Yes, that's an extraordinary story about Horace, Dritanje. Both captor and prisoner did get on with each other personally and intellectually, and they reunited after the war.

I think you might enjoy Fermor and Chatwin, Vagabonde — George too. I agree with you about Faulkner, but have yet to read Styron.

Nick — yes, his overworked style does sometimes get in the way, but, nevertheless, I enjoyed his two classics about walking across Europe immensely.

Goat said...

I should give hime another go, I suppose. I started on 'A Time of Gifts' but found his style too show-off-ish and aloof. And after encountering the word "beetling" twice within a few pages, I tossed it aside with a yelp of frustration - which produced a resounding crash as I was reading it on a Kindle.

The Solitary Walker said...

Yes, I think he lacked a ruthless editor, Goat. It didn't help that his publisher, Jock Murray, was a friend.

Susan Scheid said...

It's an interesting thing about "the difficult." I've had the experience countless times of trying and failing to read a "difficult" book, poem, or listen to a difficult piece of music, then one day, a path simply opens up. (Not always--I suspect Finnegan's Wake will remain glowering at me from the bookshelf.) Once I finally embarked successfully on Proust, there was no stopping me--not even the fact that the final two volumes of the new translation were not available in the US (copyright, if you can imagine!).
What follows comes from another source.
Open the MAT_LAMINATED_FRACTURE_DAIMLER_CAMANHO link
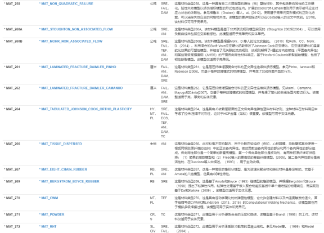tap(81, 88)
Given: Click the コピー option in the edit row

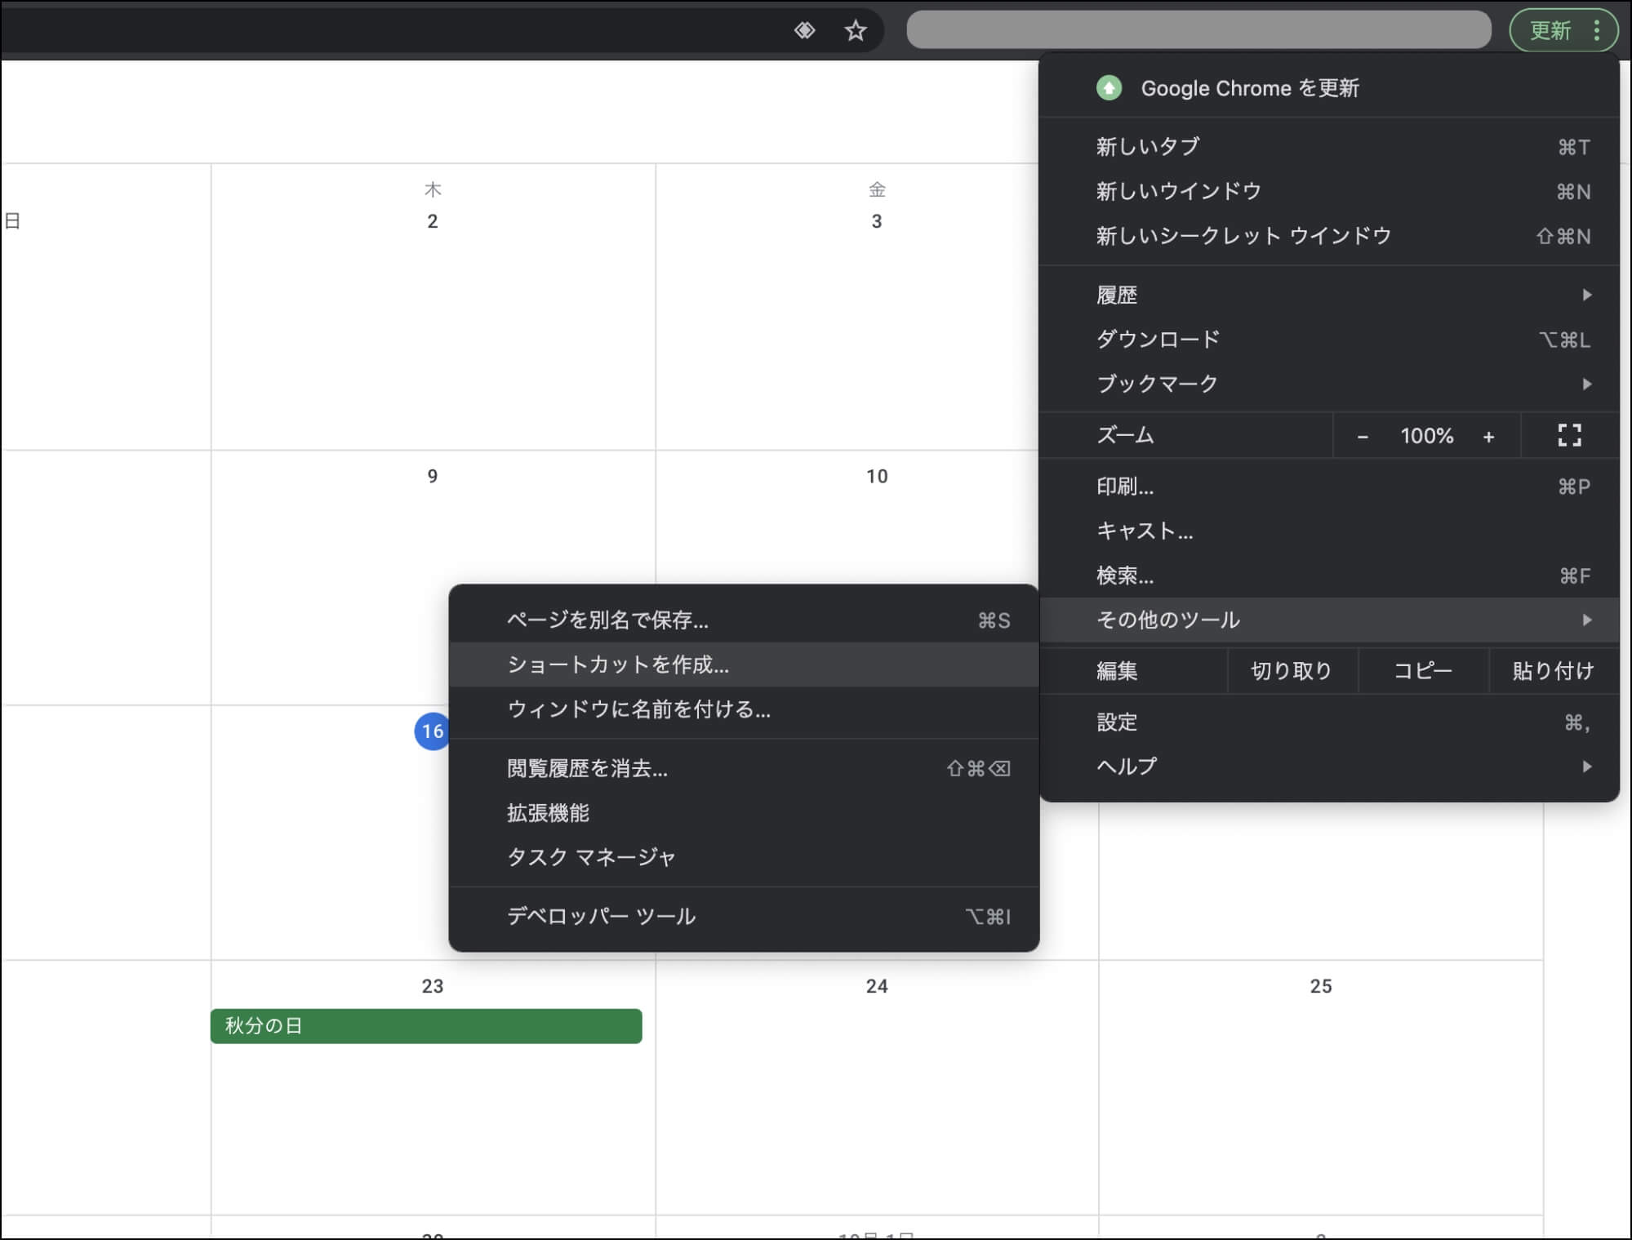Looking at the screenshot, I should [x=1422, y=670].

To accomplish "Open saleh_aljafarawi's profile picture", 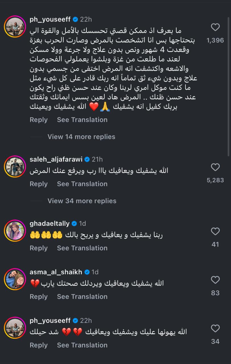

The next time I was in England, I brought them home. I did bog down a bit with Albertine, but overall, what a phenomenal entry into a lost world it was.

The Solitary Walker said...

It's good to be in contact with you again, Susan! I read the 1st vol of Proust in the excellent Lydia Davis translation, and will soon be on the 2nd vol (with Enright).

I think your lesson about try, try and try again with a 'difficult' work of art is an important one. Who knows the discoveries we miss through easy rejection? Learning is not always a comfortable, feet-up-on-the desk process, but the rewards can be oh-so-high if we are prepared to sweat a bit.

am said...

Some synchronicity here. The day I read your post on Patrick Leigh Fermor and Proust, my calendar had this quote from Proust:

"We do not receive wisdom. We must discover it for ourselves after a journey through the wilderness, which no one can make for us, which no one else can spare us. For our wisdom is the point of view from which we come, at last, to regard the world."

Here is a tribute to Patrick Leigh Fermor written by a friend of his who was born and raised here in Bellingham:

http://patrickleighfermor.wordpress.com/2011/06/23/so-no-more-hell-go-a-roving/

You've got me thinking that this might be a good year to spend some time with the writing of Patrick Leigh Fermor and Marcel Proust.

The Solitary Walker said...

Nice to see you, Am. What remarkable synchronicity (again)! I absolutely love that quote from Proust, and have made a note of it. I've just read that tribute by David Mason, Fermor's younger friend who lived next door to him in Greece, and how extraordinary that he came from Bellingham!